ROME (Reuters) - Italy plans to sell historic prisons in Rome, Milan, and Naples, which hold more than 3,000 inmates, to pay for modern ones, the justice minister said in a newspaper interview.
Milan’s San Vittore prison, opened in 1879 and holding about 750 inmates, Rome’s Regina Coeli, built in the 1600s and with more than 600, and Naples’ Poggioreale, dating back to 1914 and with almost 2,000 prisoners, could be converted into hotels or private residences, la Repubblica said on Saturday.
The prisons are in the heart of their respective cities, with Regina Coeli on the banks of the Tiber in Rome’s popular Trastevere tourist neighborhood.

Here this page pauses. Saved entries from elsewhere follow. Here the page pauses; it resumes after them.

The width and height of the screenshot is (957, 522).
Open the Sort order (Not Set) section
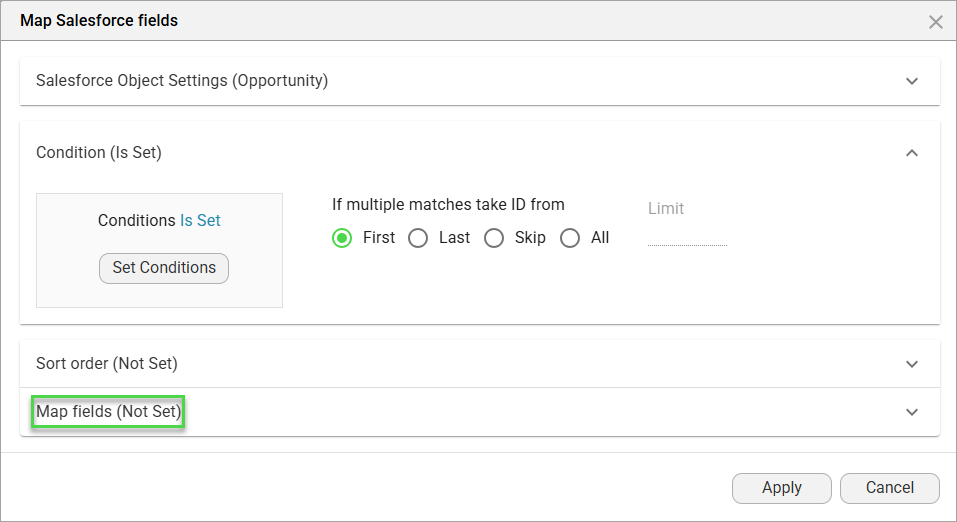tap(107, 364)
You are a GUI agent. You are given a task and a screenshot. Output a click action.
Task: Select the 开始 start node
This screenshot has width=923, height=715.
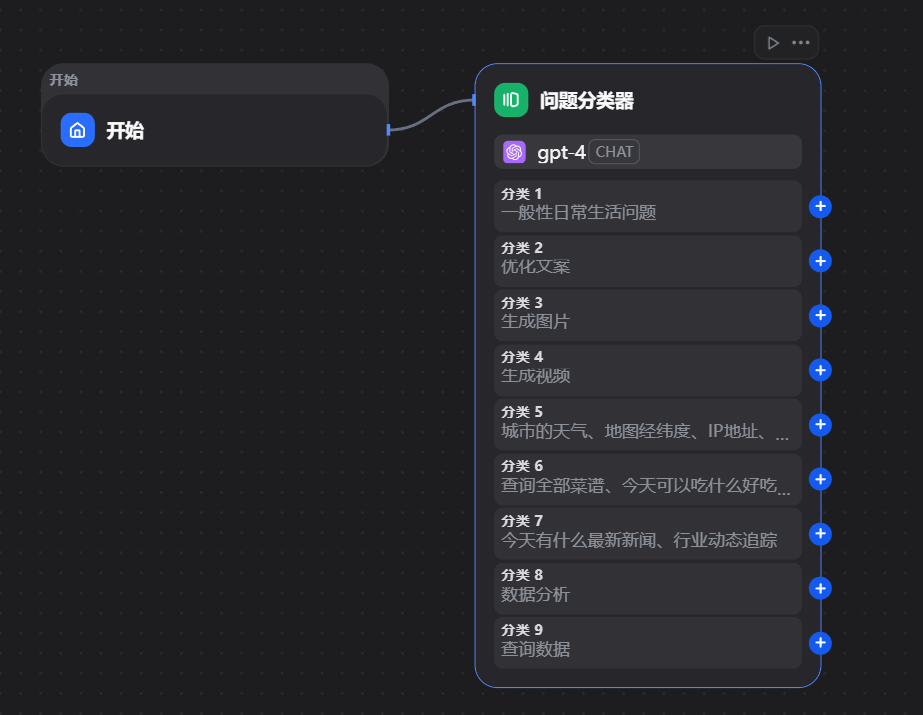pyautogui.click(x=214, y=130)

The sale of the prime real estate would be used to build bigger and more modern facilities outside the cities, Justice Minister Andrea Orlando told la Repubblica.
Italy’s overcrowded prison system, which now holds some 54,000, was built to hold no more than 50,000.
Residents of all three cities are going to vote in June for new mayors and governments. The contests will be crucial tests for Prime Minister Matteo Renzi’s Democratic Party. Talks with the newly elected mayors about selling the prisons can start immediately after the elections, Orlando said.
Italy’s state holding company Cassa Depositi e Prestiti would handle the sales and possibly even the redevelopment.